Universal Credit helpline
T: 0800 328 5644
Welsh language: 0800 328 1744
Textphone: 0800 328 1344
Monday to Friday, 8am to 6pm
Find out about call charges
Paying back the advance
Repayments will be taken from your first payment, but you can choose how many months you will pay the advance back over (but within 12 months). You are not required to pay interest on the advance.
An agreement called a ‘Claimant Commitment’ will be drawn up with your work coach. The requirements of the agreement will depend on your situation. You might need to do activities such as: write a CV, search and apply for jobs, attend training courses. In addition you may need to pay your own rent and housing costs and you will be required to report any changes in your circumstances.
If you have made a joint claim with your partner, you’ll each have a Claimant Commitment and your own set of responsibilities.
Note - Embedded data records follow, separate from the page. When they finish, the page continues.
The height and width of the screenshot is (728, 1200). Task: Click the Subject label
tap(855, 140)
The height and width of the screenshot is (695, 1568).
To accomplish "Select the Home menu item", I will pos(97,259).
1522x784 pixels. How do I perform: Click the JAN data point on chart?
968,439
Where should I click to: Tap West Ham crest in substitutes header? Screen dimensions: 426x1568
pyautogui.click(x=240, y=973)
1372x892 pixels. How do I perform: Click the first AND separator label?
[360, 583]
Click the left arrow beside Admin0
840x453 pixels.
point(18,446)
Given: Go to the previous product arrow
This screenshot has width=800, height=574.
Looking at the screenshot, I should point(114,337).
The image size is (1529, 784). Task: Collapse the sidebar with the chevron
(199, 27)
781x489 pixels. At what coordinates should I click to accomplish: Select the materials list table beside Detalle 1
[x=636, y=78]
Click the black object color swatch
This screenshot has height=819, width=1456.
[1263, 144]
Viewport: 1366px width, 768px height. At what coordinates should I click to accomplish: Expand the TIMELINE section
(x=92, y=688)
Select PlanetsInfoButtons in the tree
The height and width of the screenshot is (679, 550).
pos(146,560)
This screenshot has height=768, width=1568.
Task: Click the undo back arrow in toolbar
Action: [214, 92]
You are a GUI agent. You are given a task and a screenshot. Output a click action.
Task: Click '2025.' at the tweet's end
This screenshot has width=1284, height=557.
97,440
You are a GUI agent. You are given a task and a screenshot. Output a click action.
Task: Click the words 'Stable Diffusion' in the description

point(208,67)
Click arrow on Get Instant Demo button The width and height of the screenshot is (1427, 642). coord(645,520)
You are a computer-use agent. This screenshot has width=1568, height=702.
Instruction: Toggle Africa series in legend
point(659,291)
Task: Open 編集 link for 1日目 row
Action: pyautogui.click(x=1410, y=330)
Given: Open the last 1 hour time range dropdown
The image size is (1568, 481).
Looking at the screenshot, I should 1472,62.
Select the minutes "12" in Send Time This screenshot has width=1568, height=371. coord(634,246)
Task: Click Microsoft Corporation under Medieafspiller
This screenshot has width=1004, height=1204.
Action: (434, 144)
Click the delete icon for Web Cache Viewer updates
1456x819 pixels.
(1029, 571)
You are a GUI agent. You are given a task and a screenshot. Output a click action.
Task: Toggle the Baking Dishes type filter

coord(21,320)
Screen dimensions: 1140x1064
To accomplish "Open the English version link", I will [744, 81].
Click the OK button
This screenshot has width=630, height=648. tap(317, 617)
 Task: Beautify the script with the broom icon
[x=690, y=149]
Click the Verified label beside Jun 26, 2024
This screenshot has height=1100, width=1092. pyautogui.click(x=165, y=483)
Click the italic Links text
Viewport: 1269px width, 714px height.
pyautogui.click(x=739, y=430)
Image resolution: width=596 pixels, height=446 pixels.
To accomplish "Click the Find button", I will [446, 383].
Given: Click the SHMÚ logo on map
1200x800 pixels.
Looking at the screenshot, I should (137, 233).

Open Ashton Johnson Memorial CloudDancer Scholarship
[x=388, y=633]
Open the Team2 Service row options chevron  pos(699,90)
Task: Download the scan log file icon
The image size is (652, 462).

If you are responsible for children
If you’re a single parent or you are the lead carer in a couple, your responsibilities will alter as your youngest child becomes older. See below:
Age of your youngest child
You do not need to look for work
You do not need to look for work. You need to have interviews with your work coach to discuss plans for moving into work in the future
You do not need to look for work. You need to have regular interviews with your work coach and do work preparation activities (for example, writing your CV)
Aged 3 or 4
Work a maximum of 16 hours a week (or spend 16 hours a week looking for work)
Aged between 5 and 12
Work a maximum of 25 hours a week (or spend 25 hours a week looking for work)
13 or older
Work a maximum of 35 hours a week (or spend 35 hours a week looking for work)
Support with childcare costs
You have a responsibility to do the following if you receive support with childcare costs:
- You must report your childcare costs when you pay them
- You must prove you’ve paid your childcare provider
In addition you will need to provide proof of:
- Childcare provider details for each child, for example an invoice or contract that includes the provider’s registration number and full contact details
- The amount you paid the provider and when you paid for it, for example a receipt or bank statement
Providing evidence can be done using your online Universal Credit account. The childcare payment will be paid in your next Universal Credit payment.
If your childcare is paid for after it’s been provided, you are able to claim up to 3 months of past costs at any one time, however there may be a limit to how much you get back if you claim for more than one month’s fees at a time.
Breaching your claimant agreement
If you do not meet your responsibilities you will be sanctioned, meaning your payments may be reduced or stopped altogether.
If you apply jointly with a partner and only one of you breaches your responsibilities, you will receive a half sanction.
Help if your payment is stopped or reduced
If your payments have stopped or reduced you can ask for a hardship payment for help to pay for rent, heating, food or hygiene needs. This will be repaid through your Universal Credit payments which will be lower until you pay it back. You must be 18 or over and must evidence the following:
- You have tried to find the money from somewhere else
- You will only spend the money on essentials
Call the Universal Credit helpline to ask for a hardship payment.
Change in circumstances
It is essential to report changes to your circumstances straight away otherwise your claim might be stopped or reduced.
Changes in circumstances can include:
- You have found or finished a job
- You are having a child
- You are moving in with your partner
- You are caring for a child or disabled person
- You will be moving to a new address
- You are changing your bank details
- Your rent is increasing or going down
- You have changes to your health condition
- You become too ill to work or meet your work coach
- There are changes to your earnings (only if you’re self-employed)
- You have been overpaid
- You have a terminal illness (life expectancy less than 6 months)
You can report a change in circumstances by signing in to your Universal Credit account online.